Sekelompok pelajar menyaksikan kembang api di Piazza del Duomo di luar katedral Milan, di mana pria yang mengenakan balaclava terekam menyebabkan kekacauan dengan menembakkan kembang api ke kerumunan pada malam yang sama.

Galleria Vittorio Emanuele dan alun-alun Katedral Milan, file foto

Galleria Vittorio Emanuele dan alun-alun Katedral Milan, file foto

Serangan tersebut disamakan dengan serangan seksual massal pada Malam Tahun Baru 2015-16 di Cologne, Jerman.

Polisi dipanggil untuk melakukan pembicaraan krisis setelah sekitar 80 perempuan melaporkan diserang dan dirampok oleh laki-laki ketika mereka berkumpul di stasiun kereta api pusat kota.

Sekitar 1.000 pemuda mabuk dan agresif terlibat dalam serangan tersebut, menurut laporan kontemporer. Yang lain menyebutkan jumlahnya mendekati 1.200.

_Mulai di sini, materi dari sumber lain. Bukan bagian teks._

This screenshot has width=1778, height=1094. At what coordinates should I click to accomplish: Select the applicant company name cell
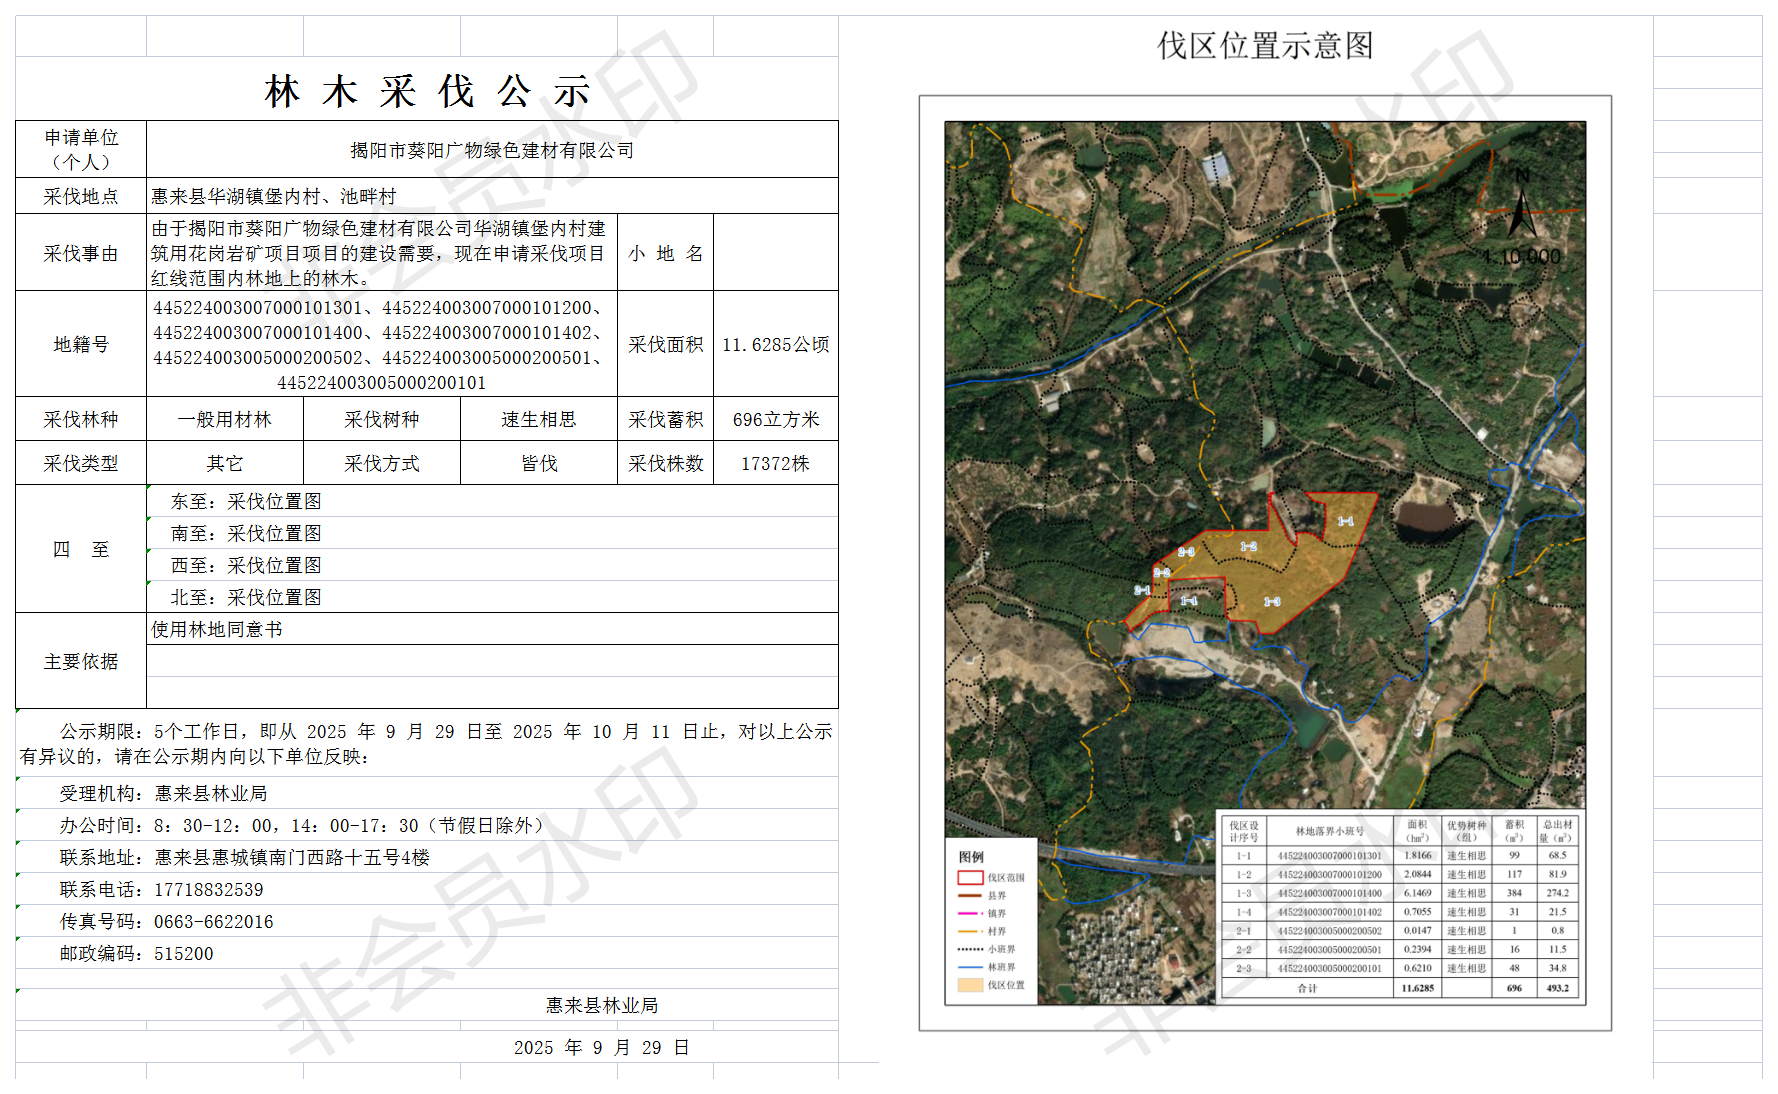point(492,150)
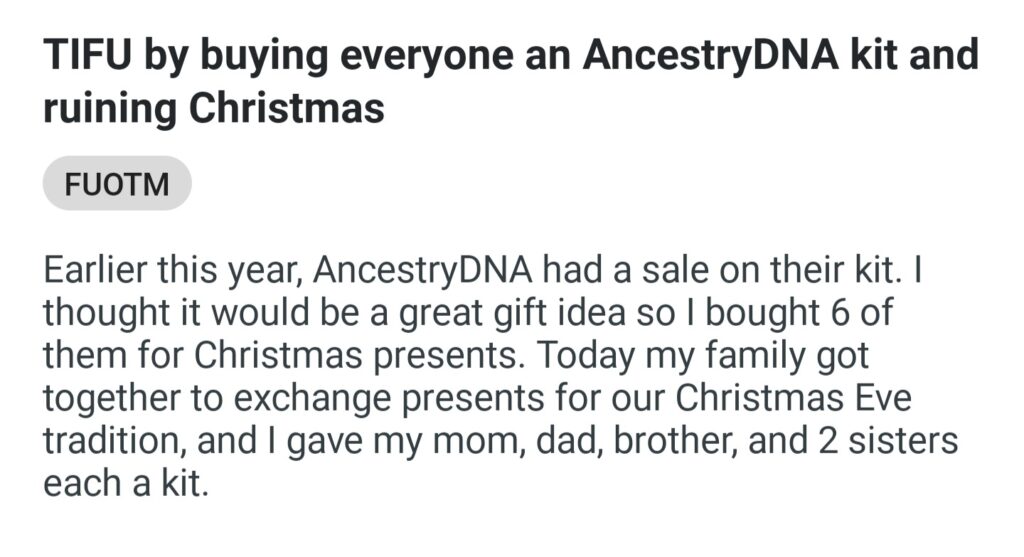The width and height of the screenshot is (1024, 557).
Task: Click the FUOTM flair tag
Action: pos(116,184)
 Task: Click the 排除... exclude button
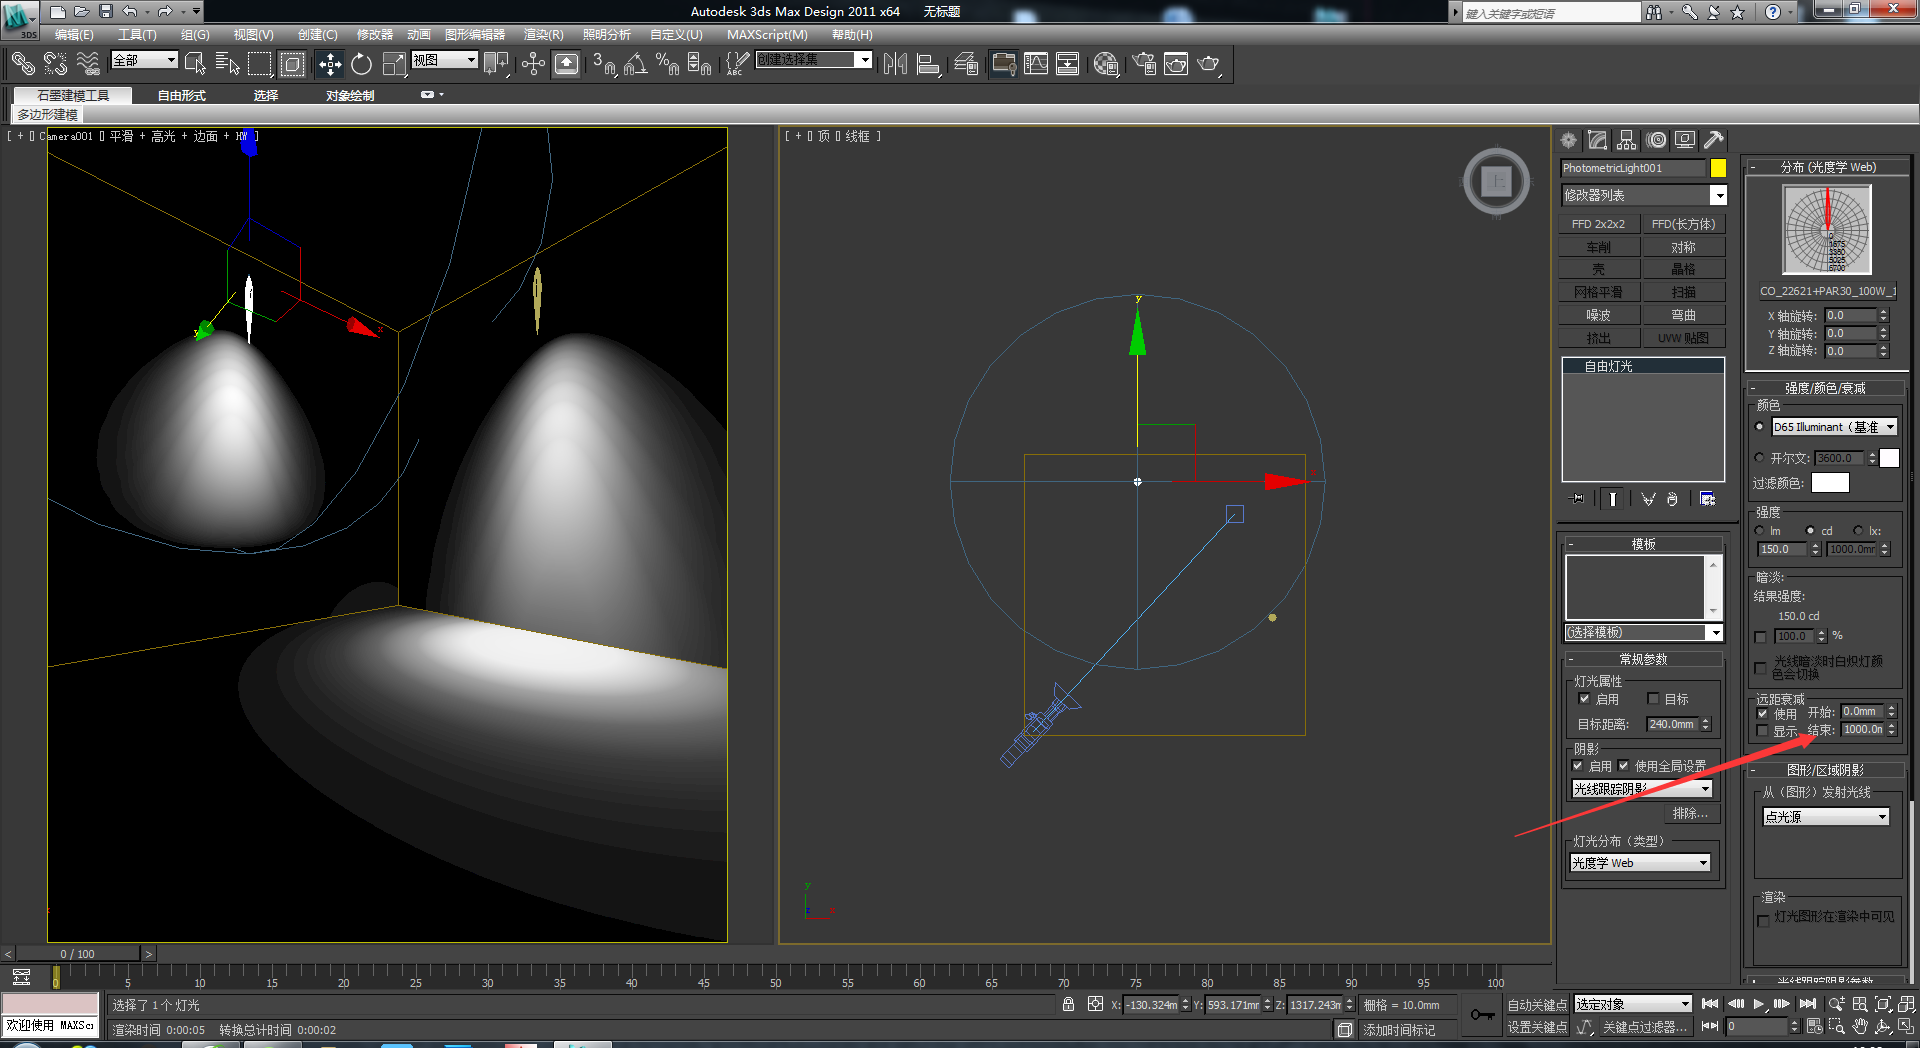pyautogui.click(x=1690, y=813)
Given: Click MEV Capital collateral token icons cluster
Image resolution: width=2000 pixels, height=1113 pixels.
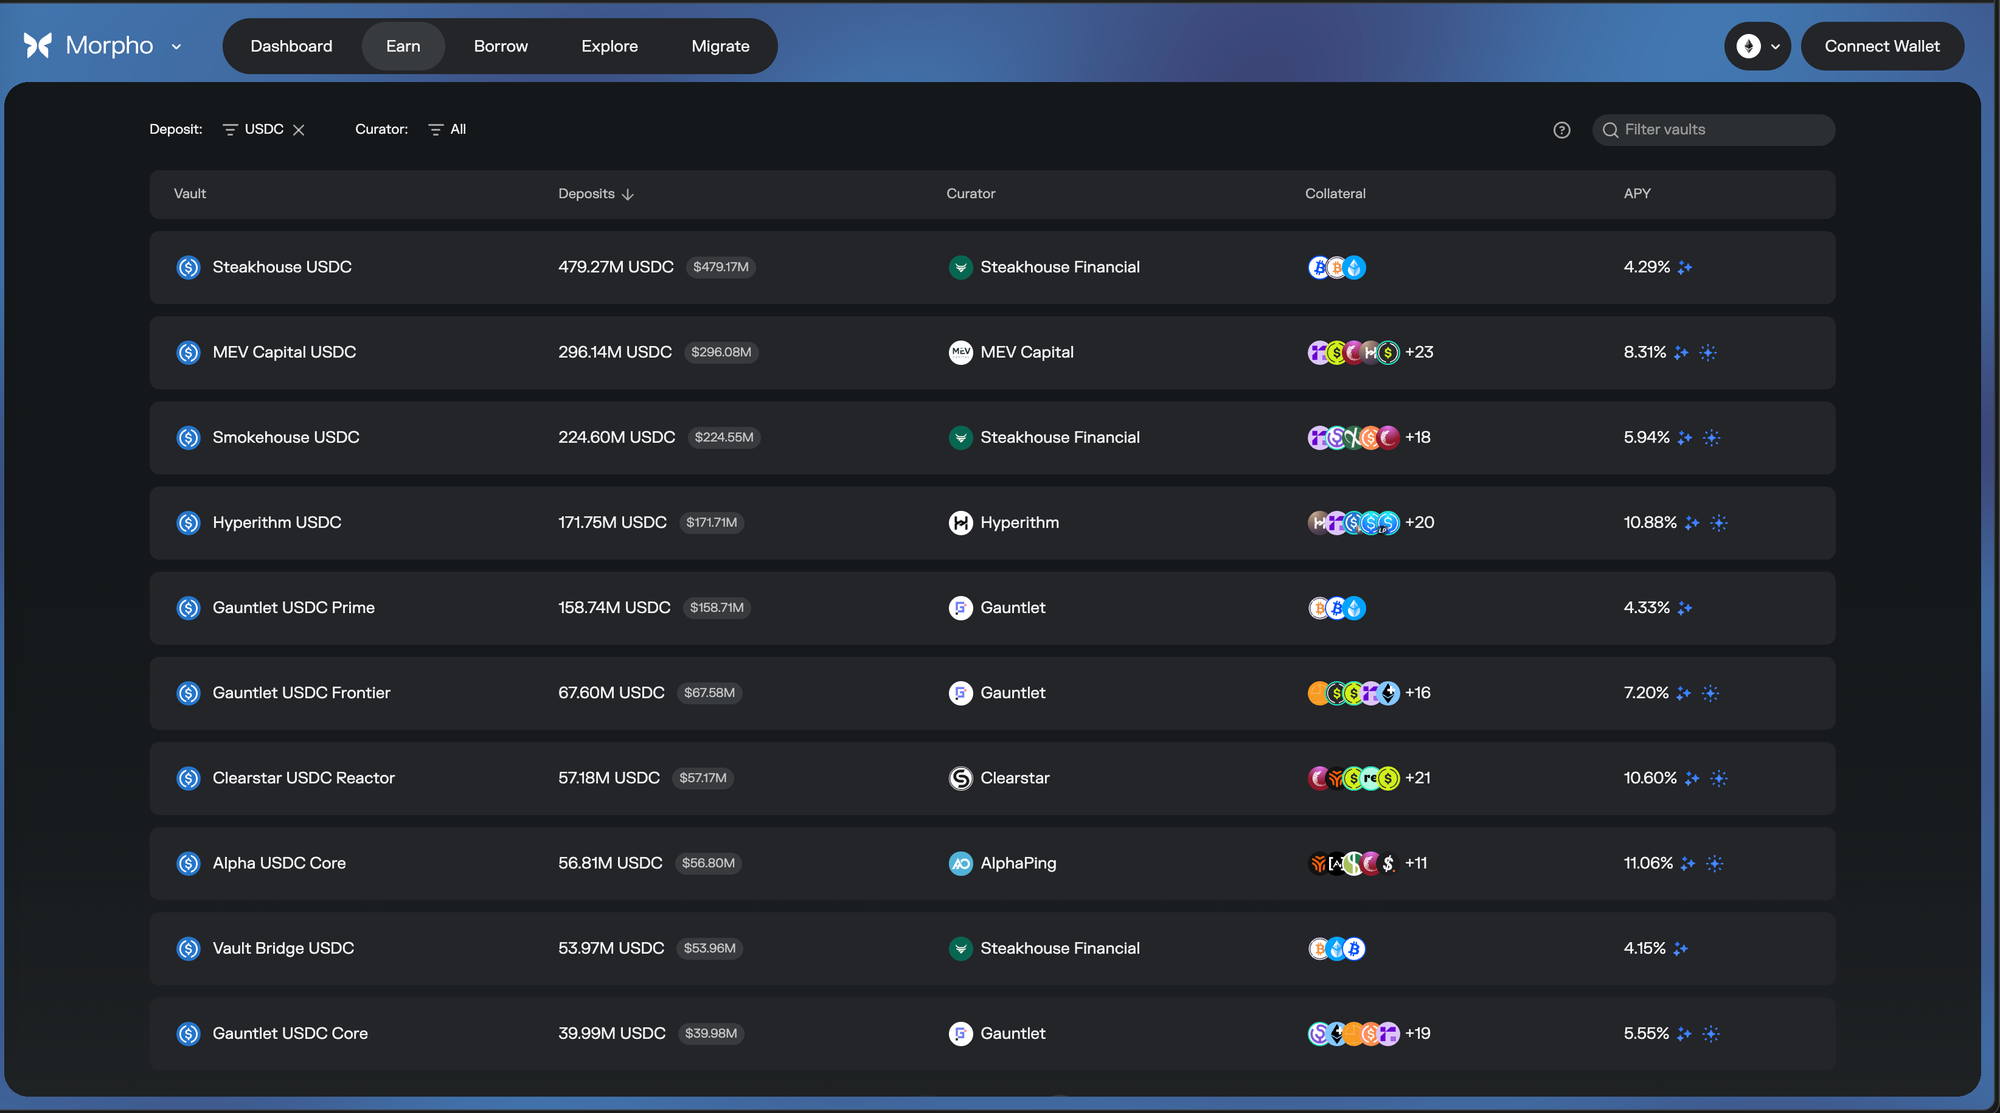Looking at the screenshot, I should pyautogui.click(x=1353, y=352).
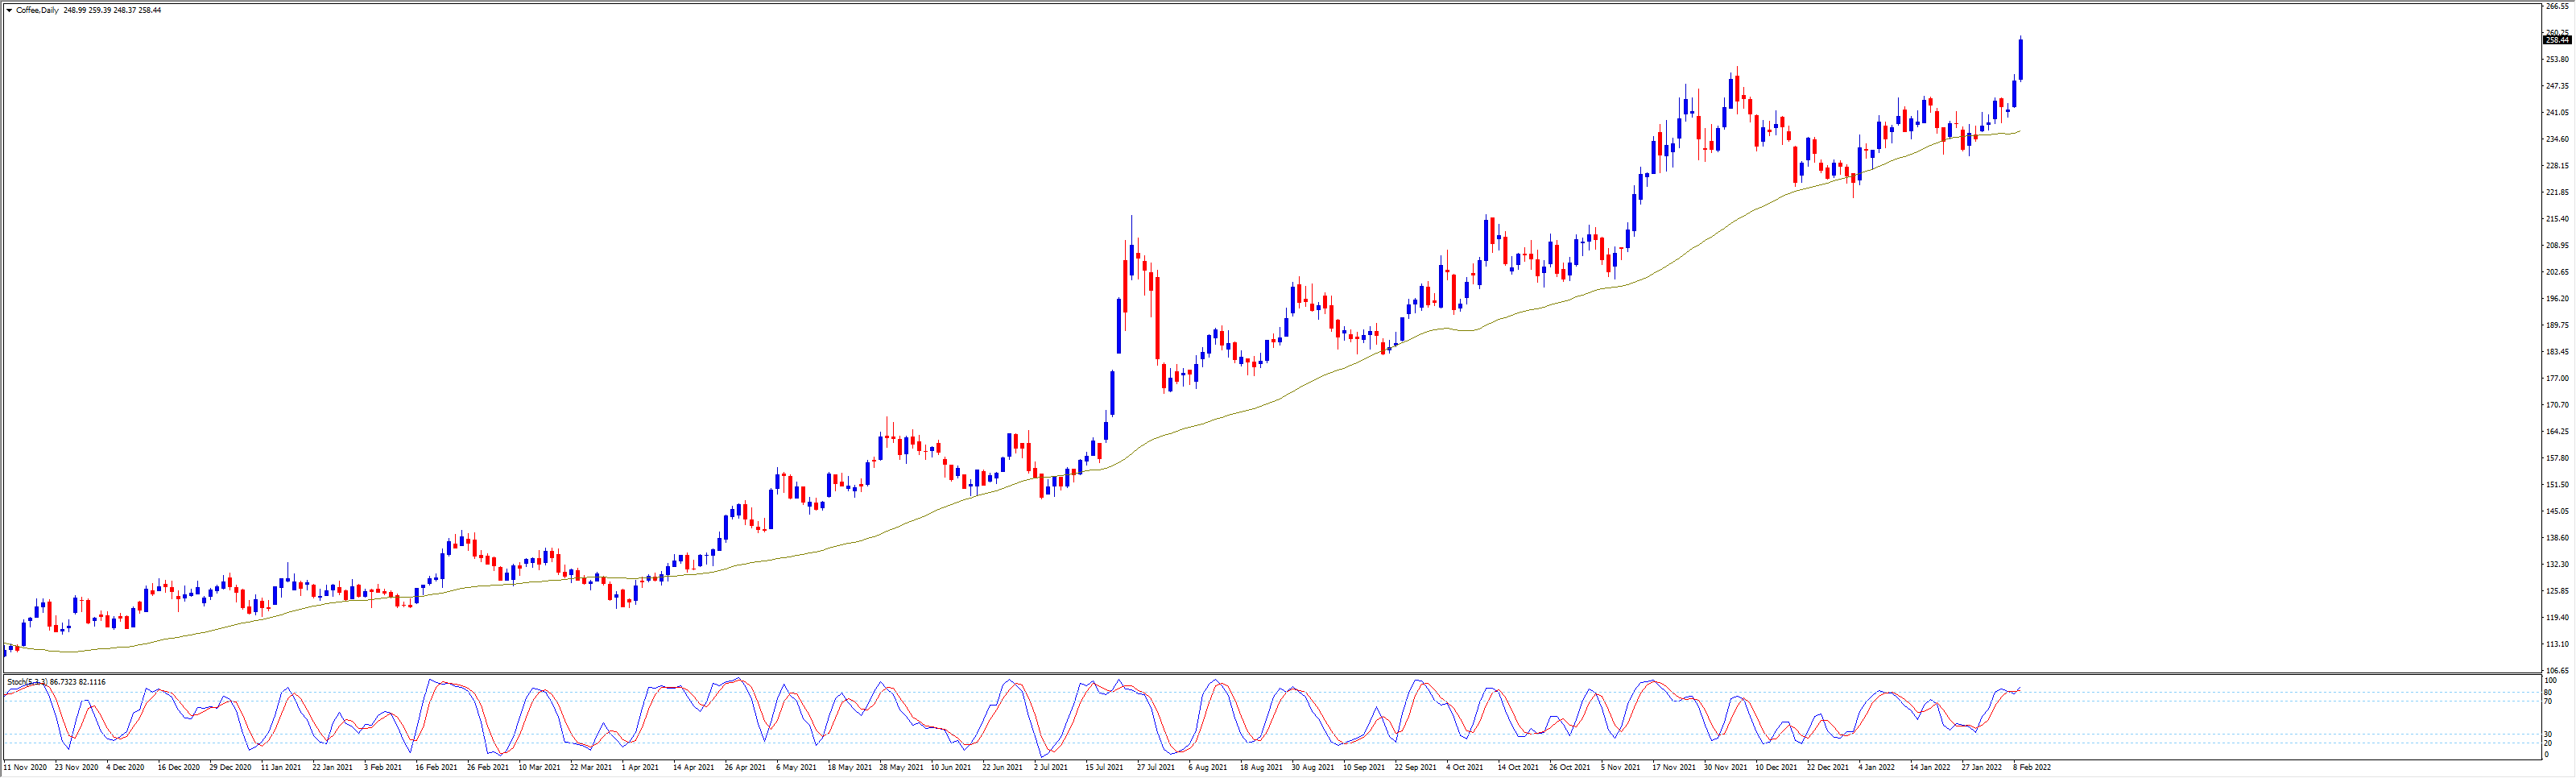The image size is (2576, 778).
Task: Click the 11 Nov 2020 date label
Action: (25, 768)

Salah satu pelaku, yang dinyatakan bersalah karena menjadi kaki tangan penyerangan seksual selama serangan tersebut, mengatakan kepada seorang pria yang berjalan bersama dua korban perempuan: ‘Berikan gadis-gadis itu kepada saya. berikan aku gadis-gadis itu – atau kamu akan mati.’

Penyerang lain ditemukan mencium seorang wanita muda di luar keinginannya dan kemudian menjilat wajahnya.

Keduanya dijatuhi hukuman percobaan satu tahun dan korbannya menangis di pengadilan.

Korban penyerangan lainnya menderita luka bakar serius ketika kembang api dimasukkan ke dalam tudung yang dikenakannya.

Kemarahan jatuh ke tangan pihak berwenang dan kurangnya staf yang tersedia.

Cermin dijelaskan betapa kepolisian begitu kewalahan sehingga tidak bisa melindungi seorang polwan agar tidak diraba-raba di depan umum.

Petugas dilaporkan membersihkan alun-alun dekat stasiun, namun beberapa penyerang dilaporkan kembali setelah polisi pergi.

Setelah kejadian tersebut, pihak berwenang menggambarkan malam itu ‘sebagian besar damai’, sebelum mengakui besarnya skala serangan yang terjadi.

Sumber

Wisye Ananda
Wisye Ananda Patma Ariani is a skilled World News Editor with a degree in International Relations from Completed bachelor degree from UNIKA Semarang and extensive experience reporting on global affairs. With over 10 years in journalism, Wisye has covered major international events across Asia, Europe, and the Middle East. Currently with Agen BRILink dan BRI, she is dedicated to delivering accurate, insightful news and leading a team committed to impactful, globally focused storytelling.